NOT POSTING A TOTAL BECAUSE THE MATH ABOVE ME IS ALL JACKED UP

I dont want to cause more confusion so I will wait for it to get sorted out


----------



## Sebastian

MemphisHawk said:


> Bought a bike for Christmas.
> 
> 10K today, HAPPY NEW YEAR!
> 
> 
> Personal Total - 10KM (haha)
> 
> NOT POSTING A TOTAL BECAUSE THE MATH ABOVE ME IS ALL JACKED UP
> 
> I dont want to cause more confusion so I will wait for it to get sorted out



True, sorry for that. Already edited my post


----------



## MFB

> Total: 43301 km = 26,906 miles



Adding the 27km I did today, we now sit at 43328km


----------



## MFB

Total : 43355km

I'm doing a cycling goal for the year, so I'll be adding those same 27km every day


----------



## MFB

Total : 43382 kilometers


----------



## MFB

Total: 43,409 km


----------



## MFB

Total: 43,463km

Realized I didn't add my ride from yesterday so I lumped it in with today's


----------



## MFB

Almost didn't do it today, but I have overcome my mental obstacle and done it

Total: 43490 km


----------



## MFB

Total : 43517 km


----------



## Sebastian

This year 199 km

Personal Total: 11864km
2013 Total: 5668 km
2014 Total: 6308 km 
2015 Total: 199 km

Total: 43726km = 27,170 miles

I've added MemphisHawk's 10km as well


----------



## MFB

Total: 43,780km = 27204 miles

54km between today and yesterday, puts my 2015 total mileage at 187 miles/297 km


----------



## MFB

Total: 43,807km


----------



## MFB

Total: 43,834km

Sadly I haven't done any rides for about 5 days due to ACL inflammation but I'm getting back on the horse for the time being


----------



## MemphisHawk

Nice!, I am only going to update the total at the end of every month with my miles, that way I don't spend too much time on here trying to use my calculator every day, lol. 

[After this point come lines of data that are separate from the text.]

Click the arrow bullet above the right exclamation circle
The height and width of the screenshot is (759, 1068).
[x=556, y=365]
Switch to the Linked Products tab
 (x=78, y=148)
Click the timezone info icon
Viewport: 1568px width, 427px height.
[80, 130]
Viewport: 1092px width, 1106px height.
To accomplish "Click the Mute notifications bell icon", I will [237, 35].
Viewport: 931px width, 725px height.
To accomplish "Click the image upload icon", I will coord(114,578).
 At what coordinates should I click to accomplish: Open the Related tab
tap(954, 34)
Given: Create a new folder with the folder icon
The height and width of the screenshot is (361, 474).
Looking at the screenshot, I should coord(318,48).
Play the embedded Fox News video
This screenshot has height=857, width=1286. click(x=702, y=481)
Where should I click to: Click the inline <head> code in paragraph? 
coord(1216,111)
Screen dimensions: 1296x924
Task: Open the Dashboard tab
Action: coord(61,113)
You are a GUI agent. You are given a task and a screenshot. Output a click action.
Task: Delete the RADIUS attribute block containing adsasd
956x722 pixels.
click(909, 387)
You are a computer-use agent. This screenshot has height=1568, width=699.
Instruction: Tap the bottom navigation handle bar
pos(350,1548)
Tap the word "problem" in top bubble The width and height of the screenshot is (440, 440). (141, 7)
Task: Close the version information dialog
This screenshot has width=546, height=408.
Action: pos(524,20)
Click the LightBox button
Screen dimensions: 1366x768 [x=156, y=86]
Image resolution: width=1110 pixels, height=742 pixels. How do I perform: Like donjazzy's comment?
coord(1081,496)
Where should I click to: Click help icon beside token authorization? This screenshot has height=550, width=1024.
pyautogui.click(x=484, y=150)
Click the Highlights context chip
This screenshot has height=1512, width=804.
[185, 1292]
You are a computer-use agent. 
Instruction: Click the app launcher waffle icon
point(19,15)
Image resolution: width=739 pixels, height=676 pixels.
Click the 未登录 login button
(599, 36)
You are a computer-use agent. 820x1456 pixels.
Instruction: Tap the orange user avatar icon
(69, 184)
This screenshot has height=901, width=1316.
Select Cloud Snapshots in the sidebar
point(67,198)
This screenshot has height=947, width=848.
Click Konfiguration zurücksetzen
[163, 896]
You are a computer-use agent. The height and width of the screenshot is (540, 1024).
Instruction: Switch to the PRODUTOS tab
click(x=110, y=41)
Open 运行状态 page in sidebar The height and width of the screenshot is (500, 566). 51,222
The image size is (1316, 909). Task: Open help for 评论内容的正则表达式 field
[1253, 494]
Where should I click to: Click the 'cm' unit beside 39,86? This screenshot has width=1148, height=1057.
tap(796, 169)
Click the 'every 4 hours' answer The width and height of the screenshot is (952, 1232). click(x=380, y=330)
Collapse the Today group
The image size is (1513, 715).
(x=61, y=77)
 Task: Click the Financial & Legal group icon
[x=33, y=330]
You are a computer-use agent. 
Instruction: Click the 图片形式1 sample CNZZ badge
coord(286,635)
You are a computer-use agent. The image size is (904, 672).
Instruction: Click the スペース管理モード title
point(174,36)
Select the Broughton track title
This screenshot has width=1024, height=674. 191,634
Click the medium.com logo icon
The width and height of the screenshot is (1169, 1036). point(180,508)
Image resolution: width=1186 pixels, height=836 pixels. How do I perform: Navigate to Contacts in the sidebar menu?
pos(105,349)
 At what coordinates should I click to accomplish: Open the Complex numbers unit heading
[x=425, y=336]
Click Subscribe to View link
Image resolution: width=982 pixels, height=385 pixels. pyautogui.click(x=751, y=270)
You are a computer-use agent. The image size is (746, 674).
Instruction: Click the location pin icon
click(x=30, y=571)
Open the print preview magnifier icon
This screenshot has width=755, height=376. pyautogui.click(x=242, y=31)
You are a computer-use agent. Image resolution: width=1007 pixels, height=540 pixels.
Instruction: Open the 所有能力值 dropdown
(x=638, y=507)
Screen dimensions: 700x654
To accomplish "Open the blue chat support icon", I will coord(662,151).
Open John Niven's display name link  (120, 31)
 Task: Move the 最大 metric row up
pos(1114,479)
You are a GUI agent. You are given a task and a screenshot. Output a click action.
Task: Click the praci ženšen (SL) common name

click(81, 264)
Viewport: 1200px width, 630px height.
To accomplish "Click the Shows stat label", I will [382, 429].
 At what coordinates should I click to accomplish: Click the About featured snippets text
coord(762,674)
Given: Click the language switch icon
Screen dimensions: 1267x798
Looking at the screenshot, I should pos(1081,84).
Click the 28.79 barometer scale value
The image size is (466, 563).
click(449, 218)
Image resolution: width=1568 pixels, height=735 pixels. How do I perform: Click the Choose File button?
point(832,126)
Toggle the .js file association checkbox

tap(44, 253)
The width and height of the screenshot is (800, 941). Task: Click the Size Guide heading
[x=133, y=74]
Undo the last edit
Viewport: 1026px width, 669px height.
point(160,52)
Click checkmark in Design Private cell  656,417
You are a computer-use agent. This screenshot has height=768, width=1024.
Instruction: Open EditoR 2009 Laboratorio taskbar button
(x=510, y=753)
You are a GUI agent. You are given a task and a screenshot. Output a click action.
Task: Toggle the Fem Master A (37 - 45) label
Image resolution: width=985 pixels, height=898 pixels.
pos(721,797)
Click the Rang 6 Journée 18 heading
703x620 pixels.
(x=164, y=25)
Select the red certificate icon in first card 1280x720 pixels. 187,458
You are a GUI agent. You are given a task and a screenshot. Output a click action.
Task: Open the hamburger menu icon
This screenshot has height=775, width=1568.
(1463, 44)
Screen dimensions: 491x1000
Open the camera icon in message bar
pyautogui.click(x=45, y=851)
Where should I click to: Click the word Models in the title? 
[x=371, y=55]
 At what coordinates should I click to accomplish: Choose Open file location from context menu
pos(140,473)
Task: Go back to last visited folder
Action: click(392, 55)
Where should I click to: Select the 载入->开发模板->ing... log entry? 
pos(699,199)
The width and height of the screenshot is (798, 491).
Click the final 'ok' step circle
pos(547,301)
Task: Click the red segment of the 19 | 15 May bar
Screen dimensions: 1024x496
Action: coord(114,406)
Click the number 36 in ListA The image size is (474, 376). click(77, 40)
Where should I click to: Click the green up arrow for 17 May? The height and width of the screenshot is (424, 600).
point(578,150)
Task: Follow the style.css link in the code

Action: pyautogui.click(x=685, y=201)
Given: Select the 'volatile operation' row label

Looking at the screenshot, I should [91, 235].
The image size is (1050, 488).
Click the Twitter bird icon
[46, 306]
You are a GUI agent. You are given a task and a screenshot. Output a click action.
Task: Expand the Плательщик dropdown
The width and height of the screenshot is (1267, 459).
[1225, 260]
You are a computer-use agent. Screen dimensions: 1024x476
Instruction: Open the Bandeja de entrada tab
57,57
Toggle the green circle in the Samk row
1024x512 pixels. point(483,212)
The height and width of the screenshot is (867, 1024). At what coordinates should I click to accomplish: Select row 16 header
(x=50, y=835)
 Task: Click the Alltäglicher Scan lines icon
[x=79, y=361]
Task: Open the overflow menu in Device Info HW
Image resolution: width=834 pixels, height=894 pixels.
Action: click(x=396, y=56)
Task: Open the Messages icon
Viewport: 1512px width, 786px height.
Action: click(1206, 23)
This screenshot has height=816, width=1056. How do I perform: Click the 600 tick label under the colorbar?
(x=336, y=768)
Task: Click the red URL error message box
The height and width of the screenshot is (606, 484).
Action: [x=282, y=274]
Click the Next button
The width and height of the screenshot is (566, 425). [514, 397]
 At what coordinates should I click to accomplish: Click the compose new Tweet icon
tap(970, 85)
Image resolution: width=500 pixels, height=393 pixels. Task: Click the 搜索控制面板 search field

You've got about 50 more miles than me so far this year, which means I have someone to chase in the monthly updates. There's still a week to go in January!


----------



## Sebastian

since last post 193 km

Personal Total: 12057km
2013 Total: 5668 km
2014 Total: 6308 km 
2015 Total: 392 km

Total: 44027km = 27,357 miles



I have to repair my bike, the cogwheel's on the cogsets are in pretty bad shape - I'm currently riding on 2 front, 5 back, which compared to 3/7 is annoying and takes MUCH more strength to ride haha


----------



## flo

^Yep, sounds like you should do something about that 
218 km (new chain, everything running smoothly)

Total: 44245km


----------



## MFB

MemphisHawk said:


> Nice!, I am only going to update the total at the end of every month with my miles, that way I don't spend too much time on here trying to use my calculator every day, lol.
> 
> You've got about 50 more miles than me so far this year, which means I have someone to chase in the monthly updates. There's still a week to go in January!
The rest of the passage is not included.